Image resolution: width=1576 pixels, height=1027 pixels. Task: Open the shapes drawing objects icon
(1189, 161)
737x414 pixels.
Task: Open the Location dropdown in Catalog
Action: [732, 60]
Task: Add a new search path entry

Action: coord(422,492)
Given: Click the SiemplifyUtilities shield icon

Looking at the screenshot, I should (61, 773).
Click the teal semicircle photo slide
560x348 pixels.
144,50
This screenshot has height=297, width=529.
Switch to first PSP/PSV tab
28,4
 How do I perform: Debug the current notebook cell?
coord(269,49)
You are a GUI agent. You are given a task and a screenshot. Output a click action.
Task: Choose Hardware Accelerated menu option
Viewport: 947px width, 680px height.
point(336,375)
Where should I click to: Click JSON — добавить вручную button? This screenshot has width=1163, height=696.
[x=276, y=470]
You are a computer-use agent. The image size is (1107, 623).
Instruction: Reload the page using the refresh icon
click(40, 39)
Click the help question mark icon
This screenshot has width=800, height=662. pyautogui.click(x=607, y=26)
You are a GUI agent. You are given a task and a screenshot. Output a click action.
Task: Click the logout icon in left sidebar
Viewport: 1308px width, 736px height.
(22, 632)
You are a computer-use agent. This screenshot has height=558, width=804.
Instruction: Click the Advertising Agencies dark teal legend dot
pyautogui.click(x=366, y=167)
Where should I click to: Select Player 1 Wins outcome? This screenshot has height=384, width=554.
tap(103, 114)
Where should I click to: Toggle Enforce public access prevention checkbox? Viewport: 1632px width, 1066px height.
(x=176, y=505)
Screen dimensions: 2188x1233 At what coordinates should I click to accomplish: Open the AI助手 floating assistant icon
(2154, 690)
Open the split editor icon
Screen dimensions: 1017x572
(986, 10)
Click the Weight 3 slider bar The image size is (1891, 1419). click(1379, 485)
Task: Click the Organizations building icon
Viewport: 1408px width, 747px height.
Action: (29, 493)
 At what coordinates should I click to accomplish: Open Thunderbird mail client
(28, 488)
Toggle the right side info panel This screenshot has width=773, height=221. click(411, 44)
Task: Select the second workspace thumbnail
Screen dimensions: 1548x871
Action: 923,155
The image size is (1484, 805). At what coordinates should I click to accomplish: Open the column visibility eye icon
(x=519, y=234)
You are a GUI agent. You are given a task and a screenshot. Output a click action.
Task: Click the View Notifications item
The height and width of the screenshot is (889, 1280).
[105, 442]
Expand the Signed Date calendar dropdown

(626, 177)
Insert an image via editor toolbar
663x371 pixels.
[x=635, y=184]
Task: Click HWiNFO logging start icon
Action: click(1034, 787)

### WHAT THE TASK ASKS
All records are to be restated exactly, from the first line to the last line.

### OUTPUT FOR THIS TASK
Image resolution: width=1576 pixels, height=1027 pixels. Task: Open the shapes drawing objects icon
(1189, 161)
737x414 pixels.
Task: Open the Location dropdown in Catalog
Action: [732, 60]
Task: Add a new search path entry

Action: coord(422,492)
Given: Click the SiemplifyUtilities shield icon

Looking at the screenshot, I should (61, 773).
Click the teal semicircle photo slide
560x348 pixels.
144,50
This screenshot has height=297, width=529.
Switch to first PSP/PSV tab
28,4
 How do I perform: Debug the current notebook cell?
coord(269,49)
You are a GUI agent. You are given a task and a screenshot. Output a click action.
Task: Choose Hardware Accelerated menu option
Viewport: 947px width, 680px height.
point(336,375)
Where should I click to: Click JSON — добавить вручную button? This screenshot has width=1163, height=696.
[x=276, y=470]
You are a computer-use agent. The image size is (1107, 623).
Instruction: Reload the page using the refresh icon
click(40, 39)
Click the help question mark icon
This screenshot has width=800, height=662. pyautogui.click(x=607, y=26)
You are a GUI agent. You are given a task and a screenshot. Output a click action.
Task: Click the logout icon in left sidebar
Viewport: 1308px width, 736px height.
(22, 632)
You are a computer-use agent. This screenshot has height=558, width=804.
Instruction: Click the Advertising Agencies dark teal legend dot
pyautogui.click(x=366, y=167)
Where should I click to: Select Player 1 Wins outcome? This screenshot has height=384, width=554.
tap(103, 114)
Where should I click to: Toggle Enforce public access prevention checkbox? Viewport: 1632px width, 1066px height.
(x=176, y=505)
Screen dimensions: 2188x1233 At what coordinates should I click to accomplish: Open the AI助手 floating assistant icon
(2154, 690)
Open the split editor icon
Screen dimensions: 1017x572
(986, 10)
Click the Weight 3 slider bar The image size is (1891, 1419). click(1379, 485)
Task: Click the Organizations building icon
Viewport: 1408px width, 747px height.
Action: (29, 493)
 At what coordinates should I click to accomplish: Open Thunderbird mail client
(28, 488)
Toggle the right side info panel This screenshot has width=773, height=221. click(411, 44)
Task: Select the second workspace thumbnail
Screen dimensions: 1548x871
Action: 923,155
The image size is (1484, 805). At what coordinates should I click to accomplish: Open the column visibility eye icon
(x=519, y=234)
You are a GUI agent. You are given a task and a screenshot. Output a click action.
Task: Click the View Notifications item
The height and width of the screenshot is (889, 1280).
[105, 442]
Expand the Signed Date calendar dropdown

(626, 177)
Insert an image via editor toolbar
663x371 pixels.
[x=635, y=184]
Task: Click HWiNFO logging start icon
Action: click(1034, 787)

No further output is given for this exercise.